Le magicien du papier

Trois-Rivières vit au rythme du papier. Et ce pourrait bien être là que naîtront des papiers « flyés » !

Photo : Pierre Maning
Photo : Pierre Maning

Imaginez un papier peint dont l’imprimé changerait selon les saisons, un ruban qui pourrait détecter un virus dans le souffle d’un voyageur, un carton aussi fort que l’acier, du papier-écran, comme dans les aventures de Harry Potter, qui permettrait de suivre les déplacements d’objets ou de personnes comme sur un écran radar!

«Tous ces papiers « actifs » sont au stade du prototype», dit Patrice Mangin, professeur de génie chimique à l’Université du Québec à Trois-Rivières et directeur général du Centre intégré en pâtes et papiers (CIPP), aussi à Trois-Rivières.

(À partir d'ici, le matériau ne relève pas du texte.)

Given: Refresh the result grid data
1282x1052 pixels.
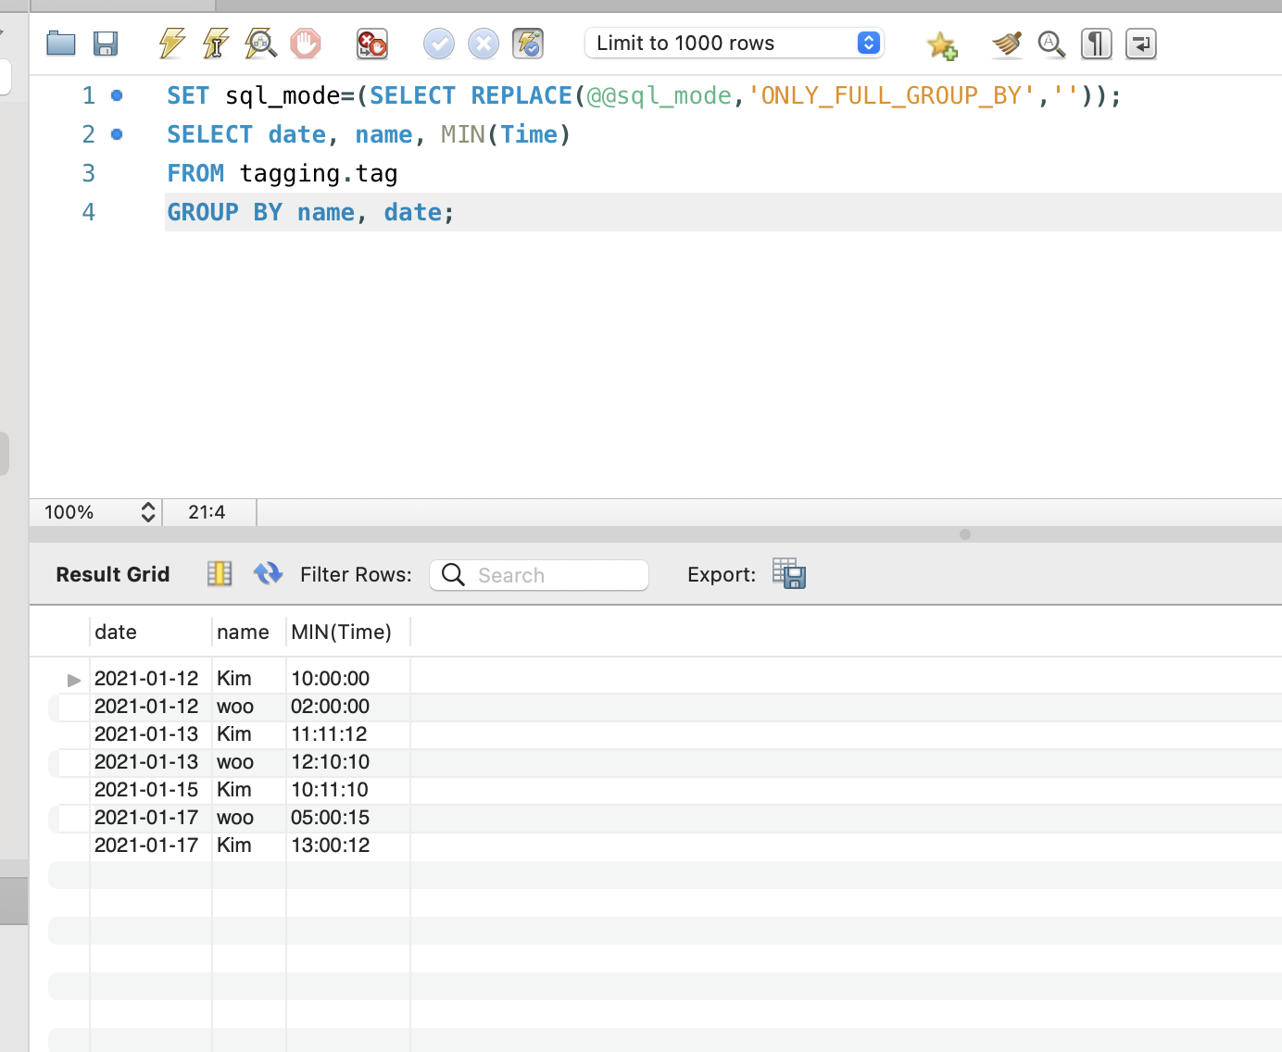Looking at the screenshot, I should pos(268,574).
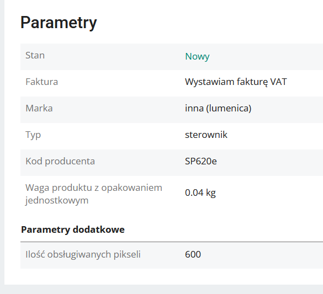Click the "Parametry dodatkowe" subheading
323x294 pixels.
coord(73,229)
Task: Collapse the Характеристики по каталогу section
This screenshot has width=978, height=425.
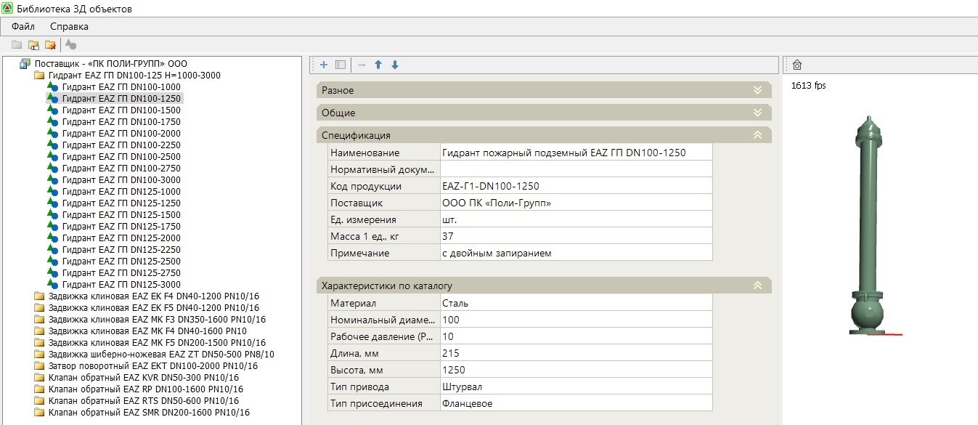Action: pyautogui.click(x=757, y=286)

Sa grande idée: sortir la ville, et tout le Québec, de l’ornière dans laquelle l’industrie papetière (26 000 emplois) s’enfonce depuis 20 ans – et en accéléré, avec l’effondrement des journaux américains.

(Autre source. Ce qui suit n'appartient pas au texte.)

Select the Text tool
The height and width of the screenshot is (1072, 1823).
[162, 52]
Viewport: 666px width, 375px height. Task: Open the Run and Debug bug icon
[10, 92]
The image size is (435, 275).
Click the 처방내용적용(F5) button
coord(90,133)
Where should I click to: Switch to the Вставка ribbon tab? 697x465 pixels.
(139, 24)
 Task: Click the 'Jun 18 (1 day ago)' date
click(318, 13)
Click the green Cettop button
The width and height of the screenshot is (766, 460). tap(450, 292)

«Trois-Rivières est très bien placée pour profiter du nouveau filon», dit-il. Le CIPP est équipé d’une des machines les plus avancées au monde pour mettre à l’épreuve les papiers de demain.

Patrice Mangin cherche à recueillir 13,5 millions de dollars pour doter le CIPP d’une seconde installation, une usine-pilote de bioraffinage du bois. Ce procédé permettrait de fabriquer des produits comme l’éthanol, le biodiesel ou des nanoparticules (ces dernières pourraient procurer au bois des propriétés extraordinaires de force, d’adhérence ou de dureté).

Patrice Mangin a annoncé en mai son intention d’être candidat libéral aux prochaines élections fédérales. Selon lui, le gouvernement fédéral a des ressources, mais aucune vision nette de ce qu’il faut faire, contrairement à l’administration américaine, qui investit dans la recherche. «L’industrie est tellement fauchée que je ne vois qu’une solution politique au problème, dit-il. Si nous attendons encore quatre ans, le Québec aura raté le coche.»